TASK DIRECTIONS: Only the text carries over: repeat the records exactly and drop the images.
[Opening SUPPLIED DATA section]
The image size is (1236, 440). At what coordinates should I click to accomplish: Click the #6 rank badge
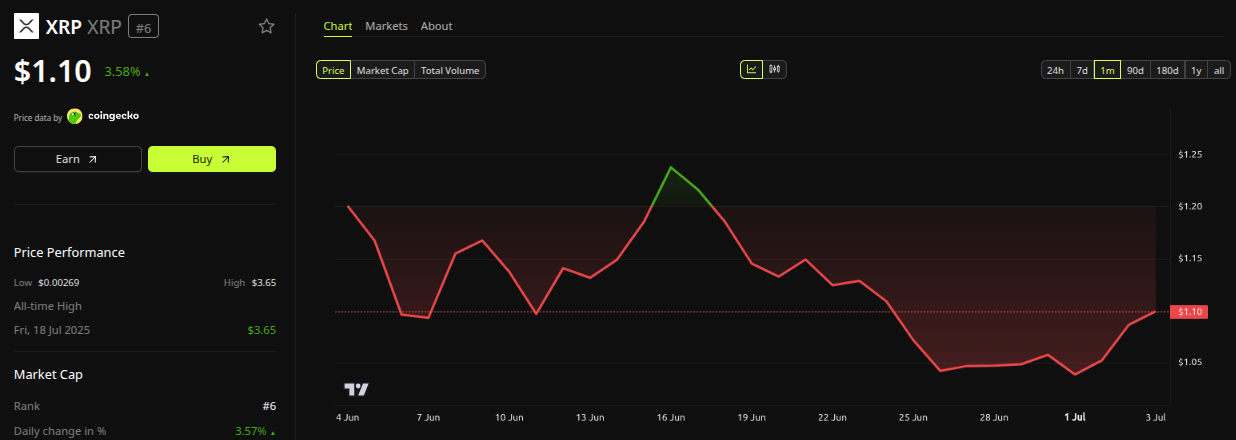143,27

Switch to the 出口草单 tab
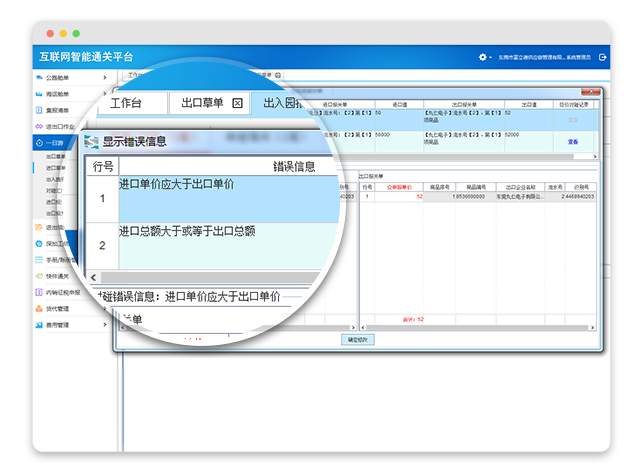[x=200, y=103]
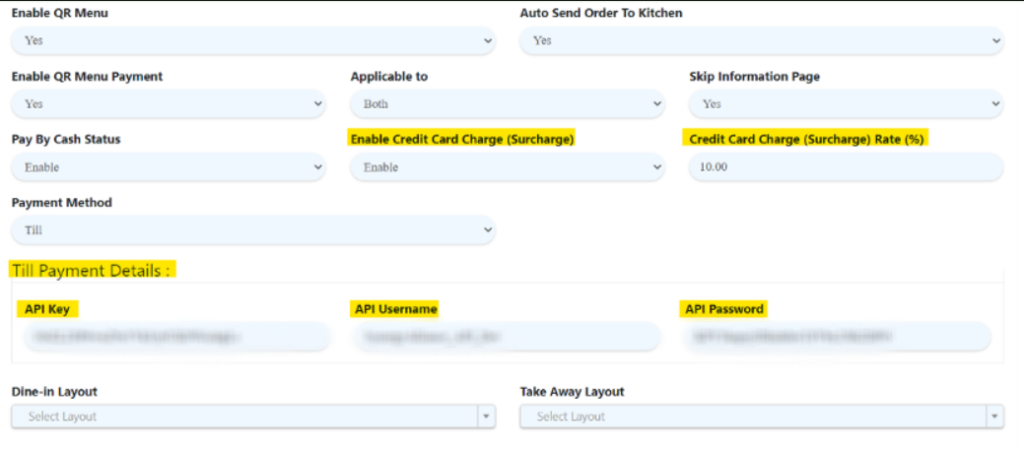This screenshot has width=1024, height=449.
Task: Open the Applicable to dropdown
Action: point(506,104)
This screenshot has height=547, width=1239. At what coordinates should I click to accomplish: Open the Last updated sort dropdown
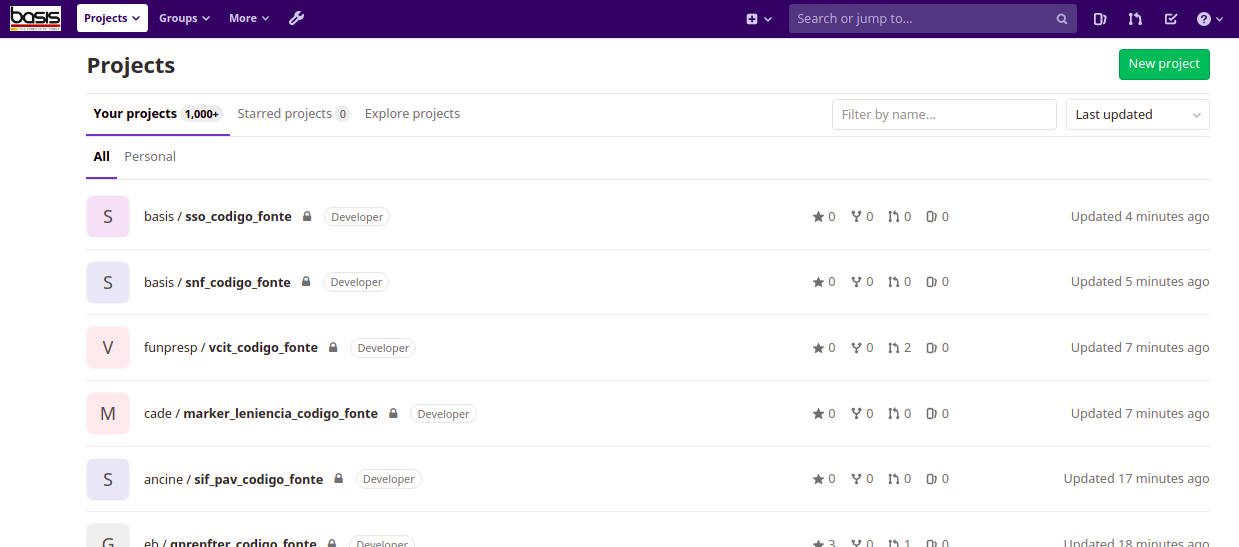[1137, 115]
[Closing SUPPLIED DATA section]
SOLUTION FOR THIS EXERCISE:
The image size is (1236, 440). At what coordinates should I click to accomplish: Click the #6 rank badge
143,27

Switch to the 出口草单 tab
[x=200, y=103]
This screenshot has width=1024, height=449.
Task: Open the Applicable to dropdown
Action: point(506,104)
This screenshot has height=547, width=1239. At what coordinates should I click to accomplish: Open the Last updated sort dropdown
[1137, 115]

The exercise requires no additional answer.